Chase Utley doesn't care about scouting reports on his glove - Howard Smith-US PRESSWIRE
Prospect Retrospective: Chase Utley, 2B, Philadelphia Phillies
Several weeks ago, a reader requested a Prospect Retrospective for Phillies second baseman Chase Utley and a look at how his career has gone thus far. The reader also asked if Utley has a chance for Hall of Fame consideration. Let's take a look.
Chase Utley was drafted by the Phillies in the first round in 2000, out of UCLA, where he'd hit .382/.448/.689 with 22 homers as a junior. The 15th-overall pick in the draft class, he drew comparisons to Todd Walker and Adam Kennedy due to his line drive hitting approach, clean swing, expected moderate power, and questionable defense at second base. He performed well in his first look against pro pitching, hitting .307/.383/.444 with an 18/23 BB/K in 153 at-bats for Batavia in the New York-Penn League.
His hitting was praised, as expected, but reports on his glovework at second base were mixed-to-negative. Interestingly enough, his defensive statistics were actually quite good at Batavia, but scouts felt that his range was substandard and that he didn't have soft hands. I rated him as a Grade B prospect entering 2001.
Utley moved up to Clearwater in the High-A Florida State League in 2001, hitting .257/.324/.422 with 16 homers, 19 steals, 37 walks, and 88 strikeouts in 467 at-bats. There was some disappointment here, particularly in the batting average and OBP departments for a guy who was supposed to be a possible batting champ.
Scouting reports indicated that he was trying to pull the ball too much, although his OPS came out better-than-league at +7 percent. He made 17 errors and complaints continued about lack of range, though sources inside the organization were more sanguine and the numbers weren't bad. I gave him a Grade B- in the 2002 book, thinking that the bat would come around but not sure what to think about the defense.
Utley looked great in the spring of 2002 and the Phillies jumped him directly to Triple-A Scranton, skipping Double-A. His hitting remained very similar to 2001: .263/.352/.461 with 17 homers, OPS+ 11 percent, with 46 walks and 89 strikeouts in 464 at-bats. That was very good considering the difference in competition.
On the other hand, the Phillies tried to turn him into a third baseman and he struggled at the hot corner, committing 28 errors and having problems with his footwork. His work ethic was praised, but he was not a natural at the position at all. I kept him steady at a Grade B-, though given the improvement in his hitting in the middle of a position switch and competition leap, I should have gone with a straight B.

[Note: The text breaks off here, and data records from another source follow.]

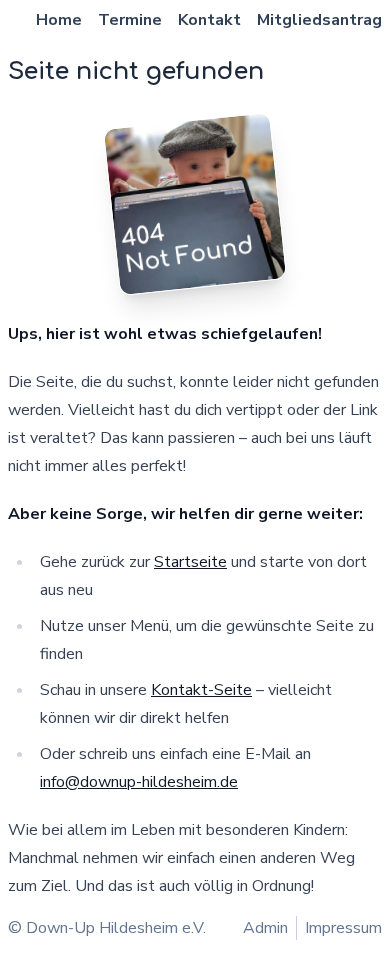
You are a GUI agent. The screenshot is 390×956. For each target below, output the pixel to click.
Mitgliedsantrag (319, 20)
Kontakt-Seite (201, 690)
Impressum (343, 928)
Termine (130, 20)
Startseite (190, 562)
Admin (265, 928)
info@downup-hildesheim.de (139, 782)
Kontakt (209, 20)
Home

Returning to Scranton for 2003, Utley moved back to his natural position at second base. He looked pretty decent there, better than he looked before the aborted shift across the diamond. His hitting took a large step forward, with a .323/.390/.517 mark in 431 at-bats, with 18 homers and a 41/75 BB/K. He was promoted to the majors and played 43 games with the Phillies, hitting .239/.322/.373 and exceeding rookie qualifications with 134 at-bats.

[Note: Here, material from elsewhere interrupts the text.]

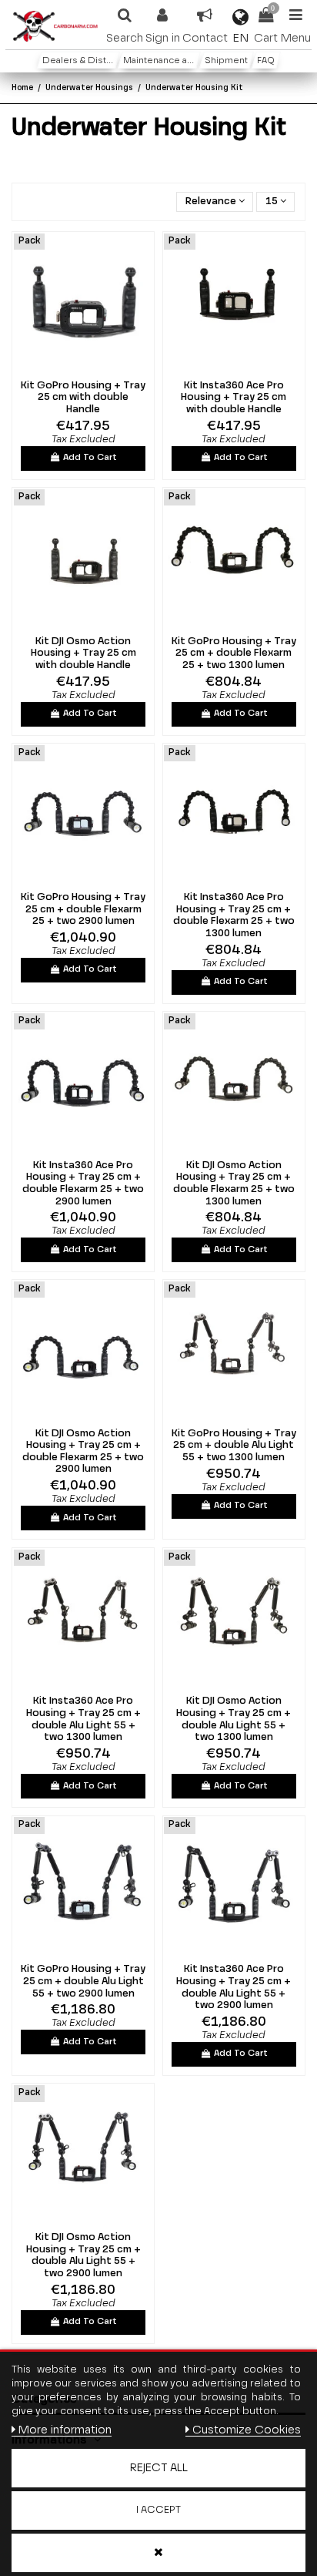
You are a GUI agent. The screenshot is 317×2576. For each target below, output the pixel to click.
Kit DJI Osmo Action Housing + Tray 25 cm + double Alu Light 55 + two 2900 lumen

If he'd still been a rookie, I would have given him a Grade B in all likelihood entering 2004, projecting him as a solid regular. He was 24 by this point and a league repeater, so I don't think I would have gone with a B+.
Utley hit .266/.308/.468 in 94 games with the Phillies in 2004, then exploded in 2005 with a .291/.376/.540 mark, 28 homers in 147 games at age 26, with an outstanding 7.5 WAR. He was a devastatingly effective player in the 2006-2009 window.

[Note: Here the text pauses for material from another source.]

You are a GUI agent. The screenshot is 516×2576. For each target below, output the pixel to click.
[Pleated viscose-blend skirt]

Remember how his defense was panned in the minors? It's turned out to be very good/excellent, at least according to WAR.
Overall, Utley is a career .288/.376/.500 hitter through 1192 games, 5140 plate appearances, with a WAR value of 53.8, OPS+126. If his career ended today, Utley's WAR would rank 23rd All-Time among second basemen.
Given that his career still has a few years left to run in all probability, he should break 60 WAR and rank somewhere in the neighborhood with Joe Gordon (67.2), Ryne Sandberg (62.6), and Bobby Doerr (61.0). That puts Utley on a potential Hall of Fame path if he can maintain decent production for another two or three seasons.
Utley's Sim Scores through age 33 are: Joe Gordon, Jeff Kent, Vinny Castilla, Carlos Guillen, Bret Boone, Mike Lowell, Jose Valentin, J.D. Drew, Todd Walker, and Pedro Guerrero. Odd mix there, with Hall member Gordon as the most comparable so far, mixed in with a few other power-oriented middle infielders plus some corner players.
As a prospect, Utley was outstanding in college and seen as a future long-term regular, projecting to provide a high batting average with moderate power and (hopefully) adequate glovework. Utley did OK in the minors, decent enough in context, but he really didn't combine batting average/OBP and power until his second run in Triple-A, and it took him a full season in the majors before he looked truly comfortable. Once he did, he fully lived up to his offensive potential (and then some), with a better glove than expected.